Credit iStock
Q
I’ve been reading a lot about rebounding as an excellent exercise for all ages. The benefits seem almost miraculous, but I don’t find any articles in Well about this form of exercise. Have you looked into it?
A
Many websites do tout almost miraculous benefits from jumping on a rebounder or, as it is also known, a minitrampoline, claiming that such workouts improve fitness, build bone, spur lymphatic drainage, fight depression, and goose the health of every cell in your body, since they supposedly experience beneficial G-force pressure during a workout.
These claims are unproven. Enthusiasts often cite a 1980 study by NASA scientists showing that rebounding required more effort than running while it was gentler on joints. More recent science disagrees. By most estimates, rebound exercise is, at best, aerobically mild, requiring less effort than bowling and about the same as playing croquet. Even competitive trampoline athletes get less of a workout per minute than most runners.

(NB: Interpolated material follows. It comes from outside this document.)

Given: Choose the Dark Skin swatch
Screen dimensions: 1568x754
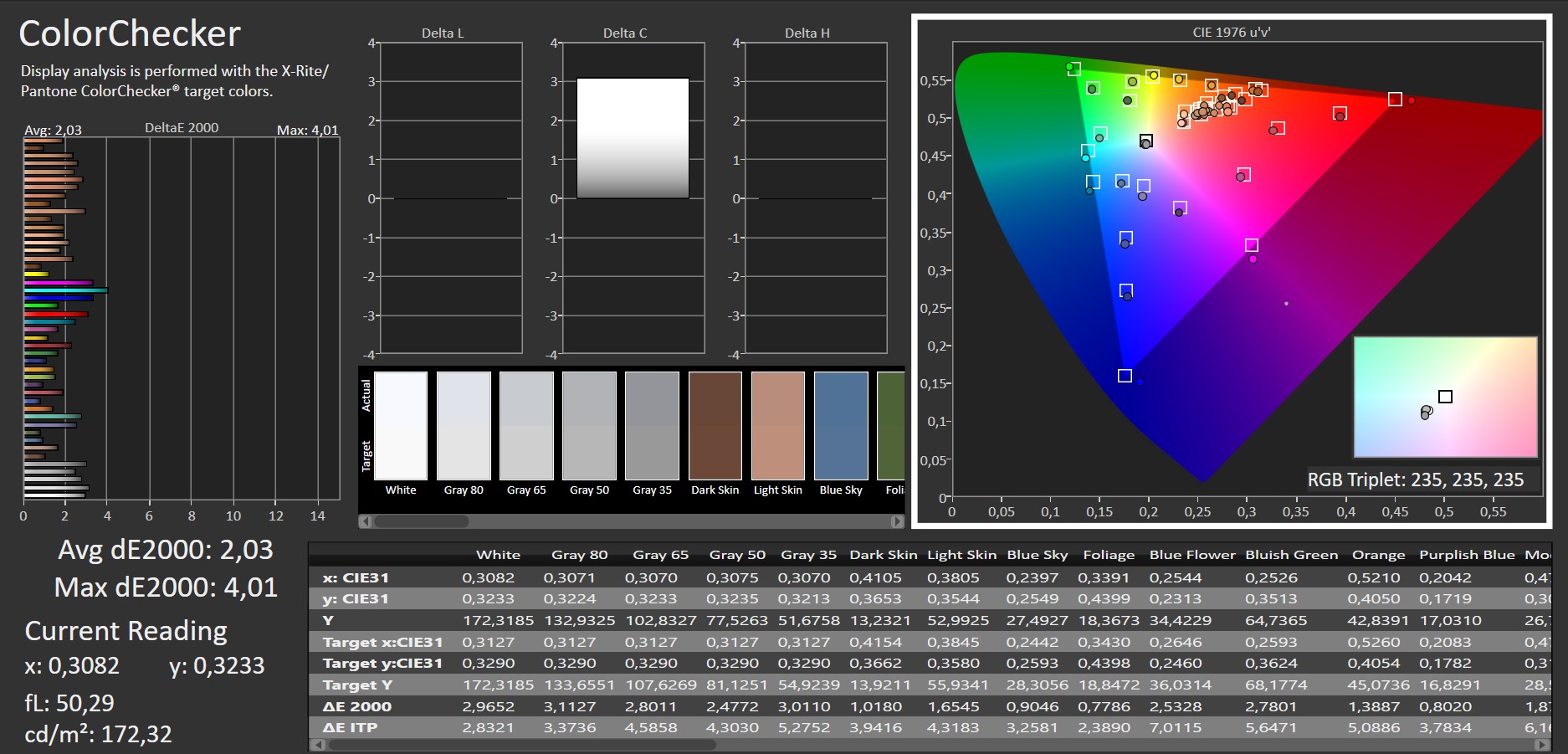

There also is little or no scientific evidence that rebounding benefits the lymph system, bones, mood or cellular health.
But rebounding does improve balance in older people. A study published in November in the Archives of Gerontology and Geriatrics found that older women were less wobbly after 12 weeks of gentle, supervised rebounding exercise, although women who completed standard balance training showed similar improvement.
Exercising on a trampoline, even a mini one, also has risks. Trampoline-related injuries send many people to emergency rooms or orthopedists every year,epidemiological studies show. Interestingly, in adults, trampoline injuries typically involve joint sprains, while small children tend to tumble off and require stitches.
The upshot: If you decide to use a rebounder, exercise caution, and if your primary goal is fitness, consider bowling, a safer activity that requires more physiological effort.